-- MATERIAL FOR THIS TASK follows --

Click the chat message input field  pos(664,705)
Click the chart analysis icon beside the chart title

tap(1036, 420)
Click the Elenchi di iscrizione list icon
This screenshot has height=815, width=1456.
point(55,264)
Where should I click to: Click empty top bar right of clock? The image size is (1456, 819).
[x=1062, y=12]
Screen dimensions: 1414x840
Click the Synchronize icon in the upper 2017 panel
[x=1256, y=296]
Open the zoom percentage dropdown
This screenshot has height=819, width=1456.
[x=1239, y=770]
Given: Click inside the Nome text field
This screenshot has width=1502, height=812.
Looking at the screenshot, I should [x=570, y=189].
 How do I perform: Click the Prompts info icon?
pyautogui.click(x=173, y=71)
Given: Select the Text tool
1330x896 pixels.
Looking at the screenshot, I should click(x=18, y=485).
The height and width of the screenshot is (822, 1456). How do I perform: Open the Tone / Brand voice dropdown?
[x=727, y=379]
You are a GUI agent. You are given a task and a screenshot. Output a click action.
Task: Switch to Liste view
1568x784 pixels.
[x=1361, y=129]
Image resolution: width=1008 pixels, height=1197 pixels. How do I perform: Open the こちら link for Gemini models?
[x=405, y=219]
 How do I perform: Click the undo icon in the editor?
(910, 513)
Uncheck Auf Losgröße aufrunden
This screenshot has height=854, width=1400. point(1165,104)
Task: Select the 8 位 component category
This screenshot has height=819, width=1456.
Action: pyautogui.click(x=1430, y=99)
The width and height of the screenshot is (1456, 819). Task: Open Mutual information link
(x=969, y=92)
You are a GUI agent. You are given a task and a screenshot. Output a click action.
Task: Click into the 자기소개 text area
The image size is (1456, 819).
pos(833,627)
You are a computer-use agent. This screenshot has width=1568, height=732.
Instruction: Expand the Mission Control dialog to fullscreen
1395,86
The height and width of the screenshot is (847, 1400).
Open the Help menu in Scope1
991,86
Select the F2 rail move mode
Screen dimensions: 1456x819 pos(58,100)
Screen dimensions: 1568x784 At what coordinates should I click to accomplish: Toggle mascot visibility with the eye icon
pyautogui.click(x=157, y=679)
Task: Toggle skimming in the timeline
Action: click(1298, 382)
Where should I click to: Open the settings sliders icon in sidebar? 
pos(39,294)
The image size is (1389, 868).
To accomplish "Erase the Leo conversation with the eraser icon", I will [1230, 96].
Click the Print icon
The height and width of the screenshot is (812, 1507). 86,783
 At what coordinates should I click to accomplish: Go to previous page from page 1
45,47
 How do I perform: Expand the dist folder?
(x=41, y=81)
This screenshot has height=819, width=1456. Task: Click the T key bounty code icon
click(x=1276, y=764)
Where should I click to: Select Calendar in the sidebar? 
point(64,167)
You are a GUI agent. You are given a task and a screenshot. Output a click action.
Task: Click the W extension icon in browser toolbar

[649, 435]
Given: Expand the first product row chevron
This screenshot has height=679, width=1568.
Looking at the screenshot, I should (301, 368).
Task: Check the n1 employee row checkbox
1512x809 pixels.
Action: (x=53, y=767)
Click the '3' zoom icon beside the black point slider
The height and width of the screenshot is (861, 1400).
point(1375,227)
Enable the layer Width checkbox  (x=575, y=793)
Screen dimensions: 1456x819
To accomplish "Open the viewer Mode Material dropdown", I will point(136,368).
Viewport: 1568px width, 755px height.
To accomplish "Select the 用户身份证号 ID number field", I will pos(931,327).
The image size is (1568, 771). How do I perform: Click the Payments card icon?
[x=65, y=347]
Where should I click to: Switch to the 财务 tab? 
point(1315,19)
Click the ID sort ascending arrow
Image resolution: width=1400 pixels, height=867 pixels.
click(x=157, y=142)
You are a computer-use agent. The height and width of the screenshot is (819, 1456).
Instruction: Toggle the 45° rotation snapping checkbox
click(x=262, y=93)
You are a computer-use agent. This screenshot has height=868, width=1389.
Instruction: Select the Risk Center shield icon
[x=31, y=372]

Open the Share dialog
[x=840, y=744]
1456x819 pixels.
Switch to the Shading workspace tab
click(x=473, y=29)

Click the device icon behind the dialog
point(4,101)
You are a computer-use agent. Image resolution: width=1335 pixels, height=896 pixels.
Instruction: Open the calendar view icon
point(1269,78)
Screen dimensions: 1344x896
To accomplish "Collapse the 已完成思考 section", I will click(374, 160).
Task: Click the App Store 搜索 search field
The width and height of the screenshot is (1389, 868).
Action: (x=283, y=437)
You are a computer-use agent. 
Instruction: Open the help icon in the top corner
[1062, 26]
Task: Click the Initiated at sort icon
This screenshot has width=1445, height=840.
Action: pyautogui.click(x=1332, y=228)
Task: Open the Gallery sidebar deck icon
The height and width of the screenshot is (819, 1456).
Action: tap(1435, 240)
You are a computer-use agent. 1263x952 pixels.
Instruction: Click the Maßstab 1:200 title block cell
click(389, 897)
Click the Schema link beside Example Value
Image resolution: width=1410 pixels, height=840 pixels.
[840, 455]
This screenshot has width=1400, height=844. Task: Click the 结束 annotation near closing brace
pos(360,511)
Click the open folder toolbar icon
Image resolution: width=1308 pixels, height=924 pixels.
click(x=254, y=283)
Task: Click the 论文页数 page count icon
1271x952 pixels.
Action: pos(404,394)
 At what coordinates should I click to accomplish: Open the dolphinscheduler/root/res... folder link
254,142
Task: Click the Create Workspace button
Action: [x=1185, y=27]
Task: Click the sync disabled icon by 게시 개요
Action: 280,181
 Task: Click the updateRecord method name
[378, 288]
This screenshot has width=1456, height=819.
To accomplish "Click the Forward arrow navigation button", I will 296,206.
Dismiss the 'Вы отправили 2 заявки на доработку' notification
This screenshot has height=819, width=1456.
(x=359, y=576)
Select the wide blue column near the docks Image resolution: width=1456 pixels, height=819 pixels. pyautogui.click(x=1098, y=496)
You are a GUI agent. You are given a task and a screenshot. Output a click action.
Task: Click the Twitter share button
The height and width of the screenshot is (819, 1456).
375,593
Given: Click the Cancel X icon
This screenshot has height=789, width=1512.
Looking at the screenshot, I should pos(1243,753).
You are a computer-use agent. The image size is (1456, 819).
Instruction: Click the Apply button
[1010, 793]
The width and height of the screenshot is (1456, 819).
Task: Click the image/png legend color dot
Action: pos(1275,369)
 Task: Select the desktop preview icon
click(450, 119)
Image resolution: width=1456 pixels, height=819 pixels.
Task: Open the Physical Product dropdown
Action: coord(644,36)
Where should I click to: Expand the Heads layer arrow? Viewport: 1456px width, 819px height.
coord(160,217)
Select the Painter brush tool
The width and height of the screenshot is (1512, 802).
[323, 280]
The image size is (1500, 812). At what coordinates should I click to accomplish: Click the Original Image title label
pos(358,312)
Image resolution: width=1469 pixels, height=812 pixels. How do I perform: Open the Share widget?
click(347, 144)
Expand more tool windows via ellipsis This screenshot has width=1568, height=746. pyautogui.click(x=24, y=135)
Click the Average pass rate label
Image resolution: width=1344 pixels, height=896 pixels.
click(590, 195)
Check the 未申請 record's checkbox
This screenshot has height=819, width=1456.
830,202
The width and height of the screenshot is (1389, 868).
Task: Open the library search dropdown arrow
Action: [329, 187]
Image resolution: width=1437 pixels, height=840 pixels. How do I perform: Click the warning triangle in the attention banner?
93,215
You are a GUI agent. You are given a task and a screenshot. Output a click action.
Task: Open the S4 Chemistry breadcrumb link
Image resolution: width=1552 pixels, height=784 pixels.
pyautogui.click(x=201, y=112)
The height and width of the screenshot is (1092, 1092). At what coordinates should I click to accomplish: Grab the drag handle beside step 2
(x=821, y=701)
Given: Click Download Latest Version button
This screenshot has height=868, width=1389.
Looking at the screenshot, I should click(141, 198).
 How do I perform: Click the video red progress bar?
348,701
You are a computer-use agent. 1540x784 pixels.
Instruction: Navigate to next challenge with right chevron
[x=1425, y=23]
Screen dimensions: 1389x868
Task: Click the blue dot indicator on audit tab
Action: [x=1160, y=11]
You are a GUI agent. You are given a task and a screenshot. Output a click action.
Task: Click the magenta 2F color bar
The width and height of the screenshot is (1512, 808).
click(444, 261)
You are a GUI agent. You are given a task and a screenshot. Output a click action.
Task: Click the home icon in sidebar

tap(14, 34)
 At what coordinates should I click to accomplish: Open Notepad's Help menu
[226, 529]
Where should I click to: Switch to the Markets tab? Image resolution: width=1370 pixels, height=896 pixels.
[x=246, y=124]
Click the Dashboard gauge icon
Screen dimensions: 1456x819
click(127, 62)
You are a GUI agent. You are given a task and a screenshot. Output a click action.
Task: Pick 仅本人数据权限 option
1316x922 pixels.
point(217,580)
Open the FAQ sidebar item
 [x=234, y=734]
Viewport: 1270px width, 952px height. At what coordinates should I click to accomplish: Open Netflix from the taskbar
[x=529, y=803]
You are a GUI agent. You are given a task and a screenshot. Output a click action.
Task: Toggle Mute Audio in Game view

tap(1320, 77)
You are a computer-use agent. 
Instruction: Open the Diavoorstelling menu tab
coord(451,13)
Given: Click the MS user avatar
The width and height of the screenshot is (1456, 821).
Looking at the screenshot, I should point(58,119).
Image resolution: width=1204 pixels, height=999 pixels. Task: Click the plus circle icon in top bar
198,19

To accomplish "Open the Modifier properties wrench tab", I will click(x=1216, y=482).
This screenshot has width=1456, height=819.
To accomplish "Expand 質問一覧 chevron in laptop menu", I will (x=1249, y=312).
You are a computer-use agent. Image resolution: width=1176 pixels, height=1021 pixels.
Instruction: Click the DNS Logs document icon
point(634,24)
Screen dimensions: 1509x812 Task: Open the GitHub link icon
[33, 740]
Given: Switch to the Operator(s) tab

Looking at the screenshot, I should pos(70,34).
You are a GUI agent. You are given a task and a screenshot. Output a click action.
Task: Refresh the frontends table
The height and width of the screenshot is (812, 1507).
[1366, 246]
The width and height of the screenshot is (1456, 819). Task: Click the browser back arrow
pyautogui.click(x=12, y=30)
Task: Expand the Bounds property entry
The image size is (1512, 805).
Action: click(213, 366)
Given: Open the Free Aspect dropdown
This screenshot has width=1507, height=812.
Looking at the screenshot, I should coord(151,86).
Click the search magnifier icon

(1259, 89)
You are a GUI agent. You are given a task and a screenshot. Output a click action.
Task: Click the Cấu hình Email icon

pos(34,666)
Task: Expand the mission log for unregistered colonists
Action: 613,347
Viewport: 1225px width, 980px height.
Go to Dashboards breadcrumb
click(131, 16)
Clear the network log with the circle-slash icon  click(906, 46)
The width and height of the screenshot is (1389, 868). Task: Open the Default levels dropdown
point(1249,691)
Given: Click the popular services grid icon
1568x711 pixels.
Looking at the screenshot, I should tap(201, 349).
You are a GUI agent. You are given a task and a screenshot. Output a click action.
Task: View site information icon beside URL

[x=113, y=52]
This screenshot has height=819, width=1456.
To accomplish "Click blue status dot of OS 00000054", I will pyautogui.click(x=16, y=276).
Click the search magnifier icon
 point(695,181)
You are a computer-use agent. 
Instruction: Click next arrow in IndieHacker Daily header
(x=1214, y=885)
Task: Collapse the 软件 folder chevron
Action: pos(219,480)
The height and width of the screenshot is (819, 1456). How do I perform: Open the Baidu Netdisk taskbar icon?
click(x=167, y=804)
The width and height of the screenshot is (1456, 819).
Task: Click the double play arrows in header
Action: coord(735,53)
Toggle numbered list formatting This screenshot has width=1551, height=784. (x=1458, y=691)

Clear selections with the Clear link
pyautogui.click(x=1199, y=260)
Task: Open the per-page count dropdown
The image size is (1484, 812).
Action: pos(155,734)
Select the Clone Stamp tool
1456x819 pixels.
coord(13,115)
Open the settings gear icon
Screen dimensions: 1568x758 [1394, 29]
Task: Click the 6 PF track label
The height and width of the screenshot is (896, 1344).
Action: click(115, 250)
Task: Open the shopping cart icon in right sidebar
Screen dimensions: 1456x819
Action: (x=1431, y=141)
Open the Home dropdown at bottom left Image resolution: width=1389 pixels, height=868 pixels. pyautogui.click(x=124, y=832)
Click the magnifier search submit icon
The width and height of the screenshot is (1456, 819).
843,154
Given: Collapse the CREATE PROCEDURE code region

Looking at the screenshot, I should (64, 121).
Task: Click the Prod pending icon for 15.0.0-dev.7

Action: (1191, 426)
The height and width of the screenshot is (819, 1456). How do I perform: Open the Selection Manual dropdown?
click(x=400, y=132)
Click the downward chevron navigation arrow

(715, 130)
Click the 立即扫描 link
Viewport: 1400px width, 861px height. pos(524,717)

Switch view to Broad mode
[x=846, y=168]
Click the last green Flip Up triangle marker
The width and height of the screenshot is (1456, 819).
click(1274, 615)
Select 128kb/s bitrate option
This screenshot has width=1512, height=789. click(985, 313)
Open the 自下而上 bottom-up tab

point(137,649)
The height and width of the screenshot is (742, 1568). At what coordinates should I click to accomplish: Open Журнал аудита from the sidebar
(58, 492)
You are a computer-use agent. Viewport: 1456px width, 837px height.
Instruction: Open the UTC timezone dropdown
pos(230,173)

-- MATERIAL FOR THIS TASK concluded --

● **WORK INSTRUCTION**:
For each line above that contains the word "count", give the line as it is written.

● **PROBLEM SOLUTION**:
Task: Click the 论文页数 page count icon
Task: Open the per-page count dropdown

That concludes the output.